Journal of Experimental Agriculture International

Transposable elements (TEs), commonly referred to as “jumping genes,” are discrete DNA fragments capable of mobilization within the genome, often creating new copies during transposition. Once considered non-functional “junk DNA,” TEs are now recognized as essential regulators of genome evolution, gene networks, and epigenetic processes. They contribute to genome innovation through gene duplication, exon shuffling, regulatory rewiring, and stress-responsive plasticity. Conversely, their uncontrolled activation can disrupt genetic integrity. Such aberrant TE activity has been associated with immune dysfunction, cancer, neurodegeneration, and reproductive disorders.

In livestock, recent studies have identified TE-derived regulatory elements that influence growth, reproduction, immunity, and adaptation.
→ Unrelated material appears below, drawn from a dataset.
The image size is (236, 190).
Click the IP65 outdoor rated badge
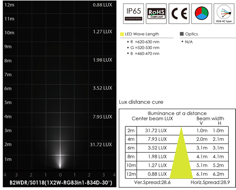133,14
Notably, TEs constitute approximately 45–60% of the genomes of major livestock species, including pigs, sheep, and cattle, highlighting their extensive regulatory impact. Advances in genome editing and artificial intelligence have facilitated their functional characterization. This allows a sharper focus on TE-driven regulation in animal genomes without repeatedly specifying the livestock context.

Emerging technologies such as CRISPR–transposon systems, programmable epigenome editing, and AI-driven TE mapping offer new opportunities for precise genome engineering, functional genomics, and livestock breeding. This review consolidates current knowledge on TE classification, molecular mechanisms, evolutionary roles, disease associations, and biotechnological  applications, with emphasis on livestock genomics. It also outlines existing challenges, biosafety considerations, and future directions toward harnessing TEs for precision animal breeding and synthetic biology.